With work-for-welfare requirements in place, conservatives actually end up with a solution to the human destitution problem: where libertarians on principle want everyone to live off the private sector, work-for-welfare conservatives reward those who work and leave those who don’t to fend for themselves. 

Is this really how conservatives imagine their ideology at work?

Second, by giving benefits to gainfully employed low-income families, conservatives engage in the same type of economic redistribution that socialists want, only without having an ideologically concise motivation for it. This makes their workfare reform an ad-hoc foray into welfare-state policy. 

As such, it creates incentives that are adversarial to the idea that able-bodied men and women should provide for themselves and their families without handout help from government.
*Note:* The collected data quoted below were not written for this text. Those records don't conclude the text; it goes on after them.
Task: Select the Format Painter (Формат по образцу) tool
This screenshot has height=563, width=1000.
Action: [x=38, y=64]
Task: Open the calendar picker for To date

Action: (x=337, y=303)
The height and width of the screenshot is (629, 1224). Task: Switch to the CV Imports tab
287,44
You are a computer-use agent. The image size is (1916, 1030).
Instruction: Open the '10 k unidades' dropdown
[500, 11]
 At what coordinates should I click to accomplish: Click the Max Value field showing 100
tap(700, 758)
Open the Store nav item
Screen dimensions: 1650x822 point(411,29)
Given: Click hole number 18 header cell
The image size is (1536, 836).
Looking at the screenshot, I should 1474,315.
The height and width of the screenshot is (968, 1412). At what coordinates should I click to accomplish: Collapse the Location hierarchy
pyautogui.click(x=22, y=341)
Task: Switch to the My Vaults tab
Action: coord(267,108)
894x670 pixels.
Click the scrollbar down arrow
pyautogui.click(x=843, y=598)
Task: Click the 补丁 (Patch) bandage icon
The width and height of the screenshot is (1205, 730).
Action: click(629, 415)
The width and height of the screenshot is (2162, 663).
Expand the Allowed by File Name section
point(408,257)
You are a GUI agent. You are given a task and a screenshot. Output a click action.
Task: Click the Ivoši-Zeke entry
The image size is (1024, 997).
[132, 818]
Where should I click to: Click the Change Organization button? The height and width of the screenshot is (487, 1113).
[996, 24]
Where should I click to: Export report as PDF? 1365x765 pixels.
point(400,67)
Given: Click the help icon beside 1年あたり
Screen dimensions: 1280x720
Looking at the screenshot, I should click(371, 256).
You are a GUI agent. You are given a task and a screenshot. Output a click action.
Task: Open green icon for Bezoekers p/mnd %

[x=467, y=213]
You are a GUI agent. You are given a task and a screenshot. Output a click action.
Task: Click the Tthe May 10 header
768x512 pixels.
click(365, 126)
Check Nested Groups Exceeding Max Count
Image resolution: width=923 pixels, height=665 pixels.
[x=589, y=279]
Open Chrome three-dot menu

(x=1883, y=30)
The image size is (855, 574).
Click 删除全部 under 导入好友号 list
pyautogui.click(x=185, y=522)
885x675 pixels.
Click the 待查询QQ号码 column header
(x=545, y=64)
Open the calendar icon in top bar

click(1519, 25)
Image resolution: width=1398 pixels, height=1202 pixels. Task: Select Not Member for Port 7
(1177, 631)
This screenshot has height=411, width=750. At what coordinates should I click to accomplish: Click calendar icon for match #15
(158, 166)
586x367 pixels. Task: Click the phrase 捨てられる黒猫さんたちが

In fact, one of the most realistic aspects of our two-family example is that the higher-earning family suddenly finds itself making just a hair more than the family who adds social benefits to their monthly budget. 

What if the higher-earning couple decides to reduce their workforce participation? When their income has fallen enough, they, too, get benefits, with the help of which they can climb back almost to where they were before. Shorter work days—or one of them becoming a homemaker—raise their quality of life, thus compensating for their minor loss of income.

For every household that makes the same work-vs-welfare decision, the welfare state loses tax revenue while having to spend more on social benefits. 

To make a long story short: conservatives need to think carefully about what they really want with the welfare state. A work-for-welfare does not necessarily deliver what its proponents often say it will.

What conservatives cannot do is leave a walk-over on issues like this. If they do, they leave it entirely up to the socialists to shape the welfare state.